3. Trial Counsel's Failure to Object at Sentencing

Citing Apprendi v. New Jersey, 530 U.S. 466 (2000), Rivera contends that his attorney was ineffective for failing to object to the sentencing court's enhancements for prior felony convictions. While his petition is not a model of clarity, it appears Rivera argues first that the Apprendi decision requires the facts of his prior convictions be charged, instructed upon, and proven to a jury. Doc. 1 at 17 (the "jury never received an instruction to consider the petitioner's total prior criminal history in order to determine whether he could be enhanced pursuant to the [ACCA]."). The Tenth Circuit Court of Appeals has rejected this argument. See U.S. v. Dorris, 236 F.3d 582 (10th Cir. 2000); U.S. v. Harris, 447 F.3d 1300 (10th Cir. 2006).

The ACCA, states in pertinent part:

In the case of a person who violates section 922(g) of this title and has three previous convictions by any court referred to in section 922(g)(1) of this title for a violent felony or a serious drug offense, or both, committed on occasions different from one another , such person shall be fined under this title and imprisoned not less than fifteen years, and notwithstanding any other provision of law, the court shall not suspend the sentence of, or grant a probationary sentence to, such person with respect to the conviction under section 922(g).
18 U.S.C. § 924(e)(1) (emphasis added). "The imposition of the ACCA requires: (1) that at least three prior convictions exist, (2) that those convictions were either for a violent felony or a serious drug offense, and (3) that the prior offenses where committed on different occasions from one another." Harris, 447 F.3d at 1303. These elements are properly assessed by the sentencing court, not the jury.

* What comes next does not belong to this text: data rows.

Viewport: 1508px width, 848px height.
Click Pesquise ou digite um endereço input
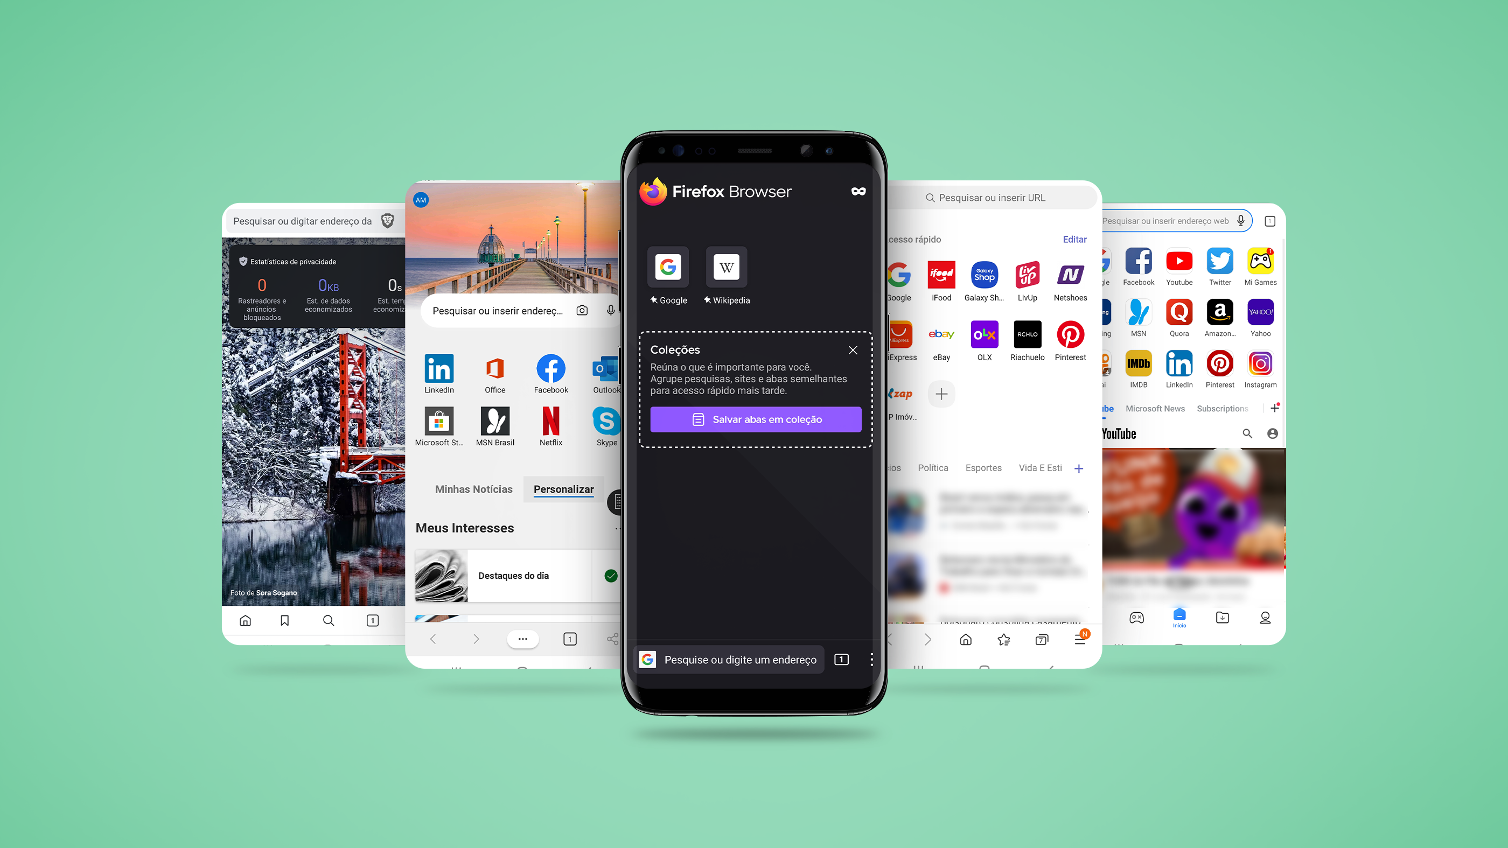tap(739, 660)
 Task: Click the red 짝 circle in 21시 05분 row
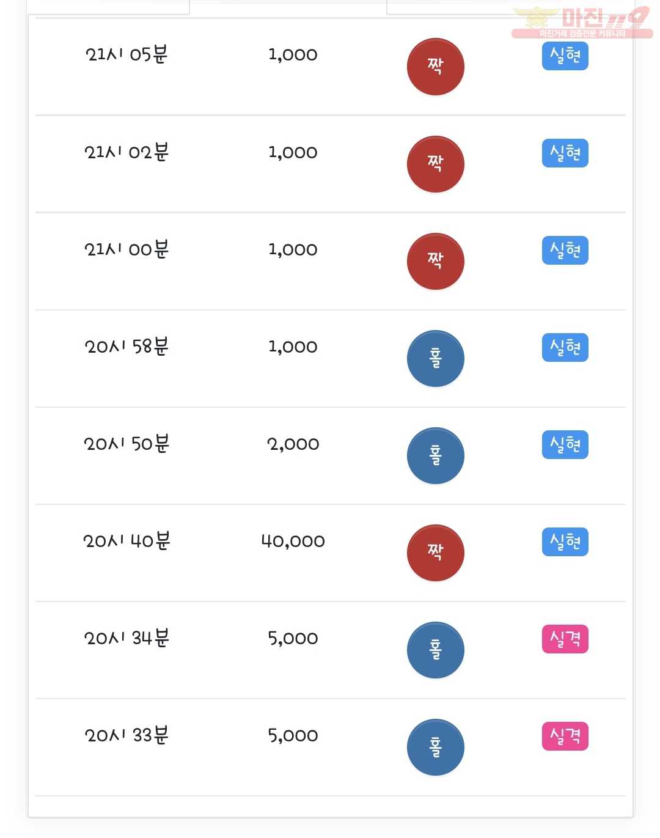(435, 67)
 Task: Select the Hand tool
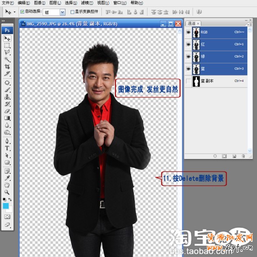(7, 185)
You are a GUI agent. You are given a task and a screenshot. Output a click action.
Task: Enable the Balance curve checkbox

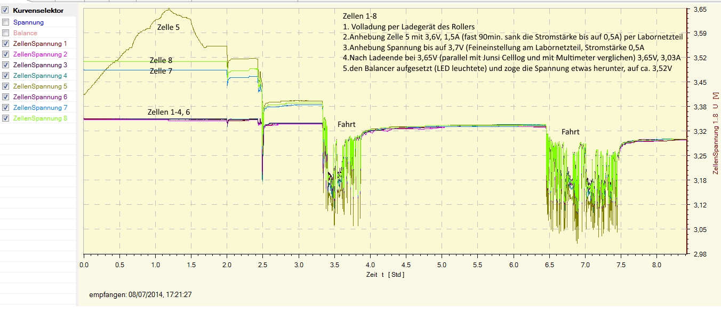6,33
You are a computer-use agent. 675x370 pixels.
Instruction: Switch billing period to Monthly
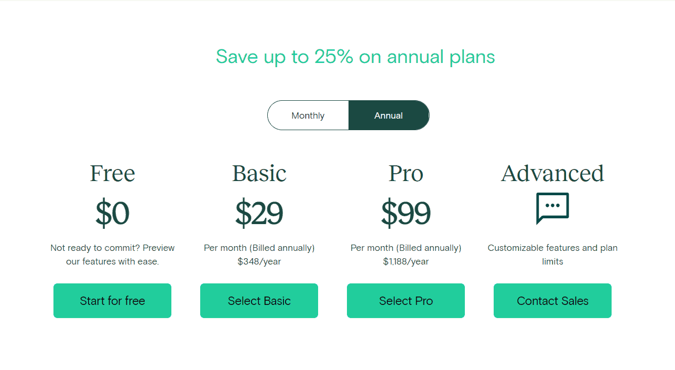pyautogui.click(x=308, y=115)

Id. at 1303-04.

In Apprendi, the Supreme Court expressly excluded a defendant's prior criminal history from a jury's consideration, holding that "[o]ther than the fact of a prior conviction, any fact that increases the penalty for a crime beyond the prescribed statutory maximum must be submitted to a jury, and proved beyond a reasonable doubt." Id. (quoting Apprendi, 530 U.S. at 490) (emphasis in original). In providing for this exception, the Supreme Court explained that the "use of a prior conviction to increase a defendant's sentence does not implicate the same concerns as other sentencing enhancements because the defendant's previous conviction was accompanied by all of the procedural safeguards required in a criminal prosecution." Dorris, 236 F.3d at 587-88 (citing Apprendi, 488-489). This exception was reaffirmed in United States v. Booker, 543 U.S. 220, 244 (2005) - "[a]ny fact (other than a prior conviction) which is necessary to support a sentence exceeding the maximum . . . must be admitted by the defendant or proved to a jury beyond a reasonable doubt." Rivera does not deny that he had three prior felony convictions, and those convictions fall squarely within the exception set out in Apprendi.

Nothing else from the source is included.